The title refers to a thought Prof. Meilaender had while he was attending a “workshop” on “advance directives” in health care, sometimes called “living wills.” The rationale for such things is familiar:

“I’m afraid that if my children have to make decisions about my care, they won’t be able to handle the pressure. They’ll just argue with each other, and they’ll feel guilty, wondering whether they’re really doing what I would want. I don’t want to be a burden to them, and I will do whatever I can in advance to see that I’m not.” And after someone has spoken words to this effect, there will be a chorus of assent from the people who, evidently, share the speaker’s view.”

Wanting not to be a burden on one’s loved ones if you are dying, elderly, or otherwise incapable of living independently is quite natural. But it’s not the only natural desire. Another, arguably more important desire conflicts with it.

An aging or dying parent has something of a claim on his or her children. Parents make huge sacrifices for their children, and rightly so. Is it not simple justice to be repaid a bit for that when one is old and relatively helpless? Is it not natural to desire that? Meilaender thinks so, and he’s right.
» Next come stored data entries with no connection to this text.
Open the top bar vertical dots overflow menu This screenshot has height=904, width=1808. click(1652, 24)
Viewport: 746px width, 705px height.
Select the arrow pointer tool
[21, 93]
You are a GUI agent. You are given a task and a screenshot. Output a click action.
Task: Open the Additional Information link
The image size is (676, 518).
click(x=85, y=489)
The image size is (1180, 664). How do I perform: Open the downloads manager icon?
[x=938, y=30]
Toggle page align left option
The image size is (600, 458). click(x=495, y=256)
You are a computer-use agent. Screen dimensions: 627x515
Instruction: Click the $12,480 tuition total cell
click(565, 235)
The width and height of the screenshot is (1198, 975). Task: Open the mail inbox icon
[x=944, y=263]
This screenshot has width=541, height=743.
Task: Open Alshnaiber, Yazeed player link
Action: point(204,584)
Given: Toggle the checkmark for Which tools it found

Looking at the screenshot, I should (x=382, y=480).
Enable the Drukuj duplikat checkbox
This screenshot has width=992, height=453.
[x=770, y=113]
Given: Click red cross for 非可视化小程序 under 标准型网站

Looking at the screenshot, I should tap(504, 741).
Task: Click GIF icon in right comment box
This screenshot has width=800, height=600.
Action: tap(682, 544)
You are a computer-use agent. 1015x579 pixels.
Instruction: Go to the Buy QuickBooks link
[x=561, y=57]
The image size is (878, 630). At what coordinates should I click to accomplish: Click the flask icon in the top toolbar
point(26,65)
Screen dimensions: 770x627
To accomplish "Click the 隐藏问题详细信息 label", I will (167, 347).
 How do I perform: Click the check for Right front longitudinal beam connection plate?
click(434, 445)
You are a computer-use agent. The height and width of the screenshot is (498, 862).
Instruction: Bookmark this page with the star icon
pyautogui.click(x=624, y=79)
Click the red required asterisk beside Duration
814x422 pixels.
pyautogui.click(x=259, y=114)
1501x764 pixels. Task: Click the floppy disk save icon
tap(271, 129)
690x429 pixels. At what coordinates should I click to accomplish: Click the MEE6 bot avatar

But regardless of how understandable it is, that’s not exactly a noble desire. At least it doesn’t get to the heart of the matter, which is this:

“Is this not in large measure what it means to belong to a family: to burden each other—and to find, almost miraculously, that others are willing, even happy, to carry such burdens? Families would not have the significance they do for us if they did not, in fact, give us a claim upon each other. At least in this sphere of life we do not come together as autonomous individuals freely contracting with each other. We simply find ourselves thrown together and asked to share the burdens of life while learning to care for each other. We may often resent such claims on our time and energies. We did not, after all, consent to them….

It is, therefore, understandable that we sometimes chafe under these burdens. If, however, we also go on to reject them, we cease to live in the kind of moral community that deserves to be called a family. Here more than in any other sphere of life we are presented with unwanted and unexpected interruptions to our plans and projects. I do not like such interruptions any more than the next person; indeed, a little less, I rather suspect. But it is still true that morality consists in large part in learning to deal with the unwanted and unexpected interruptions to our plans. I have tried, subject to my limits and weaknesses, to teach that lesson to my children. Perhaps I will teach it best when I am a burden to them in my dying.”

That’s it. That’s what the family, as incubator of love and shaper of morality, is all about. And that’s why it’s a good thing that family members burden each other.